Fragmento proporcionado »
----

ADQ: Gracias a ustedes. Es una pregunta enorme. Tardaría mucho en responder, sobre todo porque sabemos que este aniversario de la huelga de 1981 se celebra en un momento en que la Universidad pública está siendo destruida por la antidemocrática Junta de Control Fiscal, por el mecanismo perverso de los cortes presupuestarios, y por la precarización laboral de buena parte de los docentes. Pero ustedes me piden que dé testimonio de los comienzos, cuando entré como estudiante a la Universidad en 1957, mucho antes de la huelga del 1981. Sí, en el principio fue la paz, la paz en la guerra de la “casa de estudios”.
Empiezo por decir que reacciono contradictoriamente a aquellos comienzos. Todavía me indignan y a la vez me pongo nostálgico, pues mi vida se transformó con y contra aquella institución. Tengo que retroceder en el tiempo y hacer un poco de historia personal, con lo que supone de factores subjetivos. Vengo de una familia muy modesta, arraigada durante generaciones en los campos de Gurabo y de Caguas, un mundo muy alejado de lo que llamamos “cultura letrada” pero con muchos saberes de la tierra y la agricultura. Pero yo me crie en Río Piedras, en el barrio Capetillo, luego en Buen Consejo, y después en la Calle de Diego, frente a la Plaza del Mercado. Hablando biográficamente, suelo decir que vengo de una familia muñocista por los cuatro costados, donde la imagen de Muñoz Marín estaba sacralizada en todas las casas. Es algo difícil de entender hoy en medio del largo derrumbe de su partido y del Estado Libre Asociado. En los años cuarenta y cincuenta casi todos mis tíos trabajaban en o cerca de la Plaza del Mercado, y mis tías en la industria de la aguja, lejos de la represión que afectaba a independentistas militantes, sindicalistas y comunistas puertorriqueños. Pero esa red familiar terminó dispersa por la migración fomentada por el mismo gobierno que ellos veneraban.
Entre los pocos miembros de la familia que no emigraron se encontraban mis padres. Su recuerdo se abre paso a través de los años y son parte de esta historia y de los contextos de la “casa de estudios”. En mi infancia viví mi primera experiencia traumática de la muerte. Fue la del primo Celso que murió en Corea. Nadie en la familia sabía ni siquiera dónde quedaba Corea, ni cómo situarlo en un mapa, y la caja con sus restos tampoco se pudo abrir. José Luis González lo contó como quien describe un relámpago en su relato “Una caja de plomo”. The Price of the Ticket (para evocar el título del conocido libro de James Baldwin) del Estado Libre Asociado fue altísimo: incluía, entre otras cosas, la necropolítica de Corea y la migración masiva, las puertas abiertas a las farmacéuticas y las petroquímicas y su destructiva contaminación. A veces pienso que hay una dimensión trágica en la historia del Partido Popular, cuyo proyecto político terminó devorado por las exigencias del Imperio.

----

Datos almacenados »
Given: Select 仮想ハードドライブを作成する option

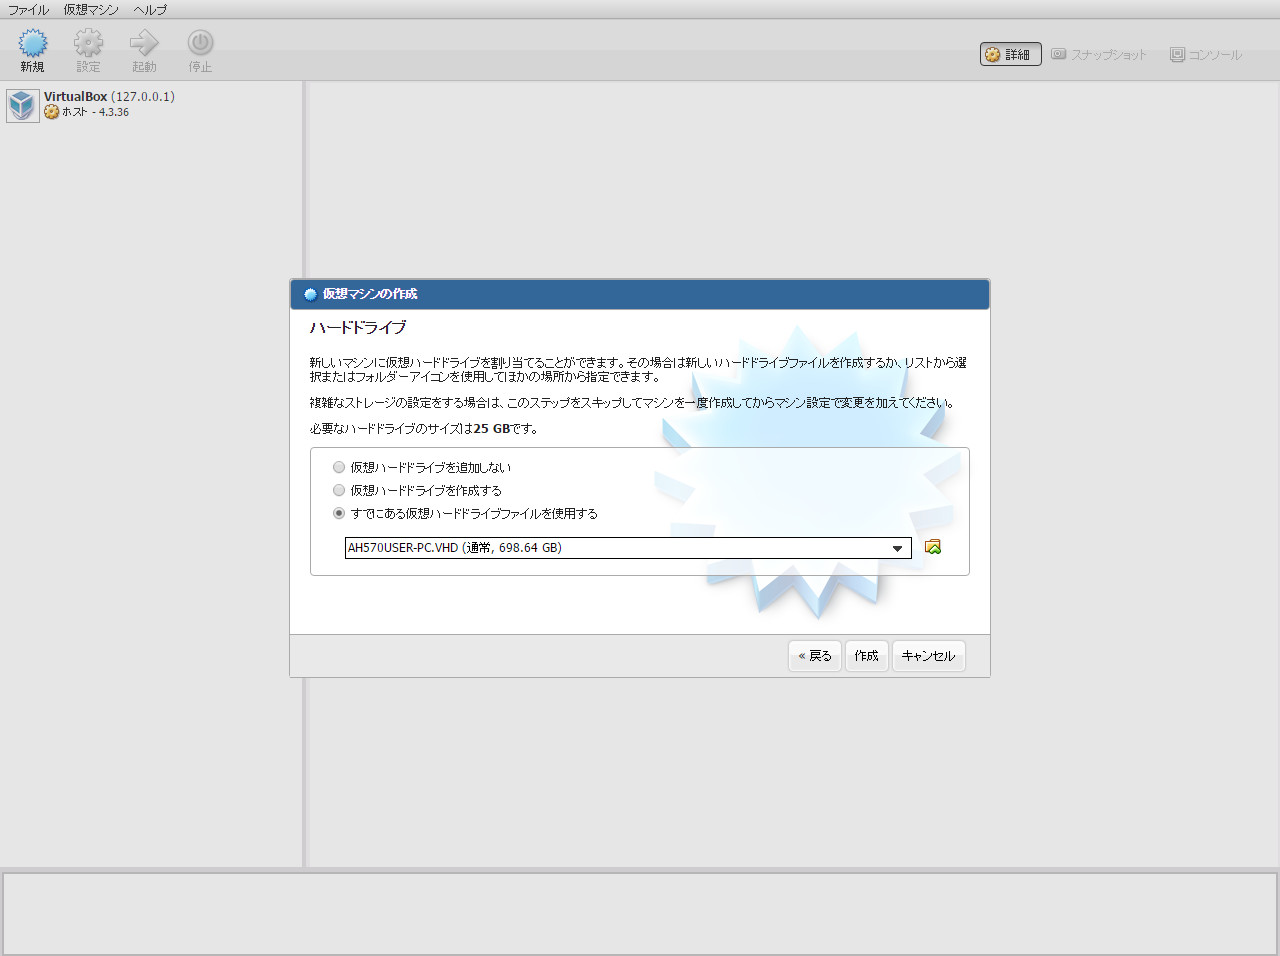Looking at the screenshot, I should [x=339, y=490].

----

Consigna 1 »
Indica si cada afirmación coincide con el testimonio sobre la Universidad: (a) quien da el testimonio entró como estudiante a la Universidad en 1957; (b) sus padres emigraron junto con el resto de la familia; (c) el primo Celso murió en Corea. Responde sí o no a cada una y cita literalmente las palabras del testimonio que lo deciden.
Consigna 2 »
Prosigue el testimonio sobre la Universidad y la familia a partir de su última oración.
El listado no hace falta para resolver lo que se pide.

Respuesta 1 »
(a) Sí: «cuando entré como estudiante a la Universidad en 1957».
(b) No: «Entre los pocos miembros de la familia que no emigraron se encontraban mis padres».
(c) Sí: «Fue la del primo Celso que murió en Corea».

Respuesta 2 »
Mi hermana y yo fuimos a la escuela en Río Piedras, y llegamos a estudiar en la Universidad a finales de los años cincuenta. Llegamos, felices y entusiasmados a la “casa de estudios” donde entonces también estudiaban muchos veteranos de la guerra de Corea. Era una experiencia contradictoria. Allí estábamos, con todo y Ley de la Mordaza y prohibición del Consejo de Estudiantes, como descubrimos muy pronto. Pero en aquella Universidad encontré maestras y maestros verdaderamente memorables. Los recordé en un trabajo que leí en la Universidad de Puerto Rico en Bayamón en 2015 y que titulé “El Arca de Noé”. Descubrí lo que en aquellos años era una excelente biblioteca, con una Sala de Música y otra de periódicos y revistas, a la que iba casi todos los días. Allí me hice lector. Era también el lugar de encuentro con las nuevas amistades. Tuve la inmensa fortuna de conseguir un trabajito en la sección de Catalogación, lo cual me permitía recorrer libremente los estantes de libros. Quedé totalmente fascinado. También contábamos con modernos servicios médicos. Además, aquella Universidad era prácticamente gratuita, pues el costo de la matrícula era bajo.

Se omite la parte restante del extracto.